Records for the exercise:
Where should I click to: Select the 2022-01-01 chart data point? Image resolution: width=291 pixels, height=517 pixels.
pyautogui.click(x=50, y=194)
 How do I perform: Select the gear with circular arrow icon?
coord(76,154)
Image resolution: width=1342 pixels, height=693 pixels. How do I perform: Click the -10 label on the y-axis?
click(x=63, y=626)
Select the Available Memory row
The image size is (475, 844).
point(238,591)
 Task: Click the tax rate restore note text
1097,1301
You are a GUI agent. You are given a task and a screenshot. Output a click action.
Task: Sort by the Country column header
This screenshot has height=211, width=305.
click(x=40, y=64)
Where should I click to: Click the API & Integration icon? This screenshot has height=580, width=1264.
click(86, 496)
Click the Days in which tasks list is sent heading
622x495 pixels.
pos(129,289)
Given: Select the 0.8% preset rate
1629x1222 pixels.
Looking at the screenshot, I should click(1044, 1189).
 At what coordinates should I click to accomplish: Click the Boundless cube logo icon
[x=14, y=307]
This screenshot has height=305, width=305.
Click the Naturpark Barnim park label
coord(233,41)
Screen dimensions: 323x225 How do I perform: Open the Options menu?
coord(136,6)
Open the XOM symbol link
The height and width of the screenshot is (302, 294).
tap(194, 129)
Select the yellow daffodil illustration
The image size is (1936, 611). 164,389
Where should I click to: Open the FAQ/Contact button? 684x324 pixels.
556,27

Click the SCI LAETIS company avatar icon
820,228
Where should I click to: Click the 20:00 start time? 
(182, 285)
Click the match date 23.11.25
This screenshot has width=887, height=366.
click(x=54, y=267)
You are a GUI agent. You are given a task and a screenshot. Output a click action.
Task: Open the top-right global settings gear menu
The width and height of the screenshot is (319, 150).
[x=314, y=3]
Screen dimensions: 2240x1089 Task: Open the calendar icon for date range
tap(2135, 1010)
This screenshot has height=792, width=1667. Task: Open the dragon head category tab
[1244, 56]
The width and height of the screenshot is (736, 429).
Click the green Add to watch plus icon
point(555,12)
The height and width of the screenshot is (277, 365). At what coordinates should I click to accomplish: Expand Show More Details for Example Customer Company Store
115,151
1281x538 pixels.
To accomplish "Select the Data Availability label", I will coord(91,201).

Assignment:
Reproduce all the entries above. Match them exactly.

Completed task:
Where should I click to: Select the 2022-01-01 chart data point? Image resolution: width=291 pixels, height=517 pixels.
pyautogui.click(x=50, y=194)
 How do I perform: Select the gear with circular arrow icon?
coord(76,154)
Image resolution: width=1342 pixels, height=693 pixels. How do I perform: Click the -10 label on the y-axis?
click(x=63, y=626)
Select the Available Memory row
The image size is (475, 844).
point(238,591)
 Task: Click the tax rate restore note text
1097,1301
You are a GUI agent. You are given a task and a screenshot. Output a click action.
Task: Sort by the Country column header
This screenshot has height=211, width=305.
click(x=40, y=64)
Where should I click to: Click the API & Integration icon? This screenshot has height=580, width=1264.
click(86, 496)
Click the Days in which tasks list is sent heading
622x495 pixels.
pos(129,289)
Given: Select the 0.8% preset rate
1629x1222 pixels.
Looking at the screenshot, I should click(1044, 1189).
 At what coordinates should I click to accomplish: Click the Boundless cube logo icon
[x=14, y=307]
This screenshot has height=305, width=305.
Click the Naturpark Barnim park label
coord(233,41)
Screen dimensions: 323x225 How do I perform: Open the Options menu?
coord(136,6)
Open the XOM symbol link
The height and width of the screenshot is (302, 294).
tap(194, 129)
Select the yellow daffodil illustration
The image size is (1936, 611). 164,389
Where should I click to: Open the FAQ/Contact button? 684x324 pixels.
556,27

Click the SCI LAETIS company avatar icon
820,228
Where should I click to: Click the 20:00 start time? 
(182, 285)
Click the match date 23.11.25
This screenshot has width=887, height=366.
click(x=54, y=267)
You are a GUI agent. You are given a task and a screenshot. Output a click action.
Task: Open the top-right global settings gear menu
The width and height of the screenshot is (319, 150).
[x=314, y=3]
Screen dimensions: 2240x1089 Task: Open the calendar icon for date range
tap(2135, 1010)
This screenshot has height=792, width=1667. Task: Open the dragon head category tab
[1244, 56]
The width and height of the screenshot is (736, 429).
Click the green Add to watch plus icon
point(555,12)
The height and width of the screenshot is (277, 365). At what coordinates should I click to accomplish: Expand Show More Details for Example Customer Company Store
115,151
1281x538 pixels.
To accomplish "Select the Data Availability label", I will coord(91,201).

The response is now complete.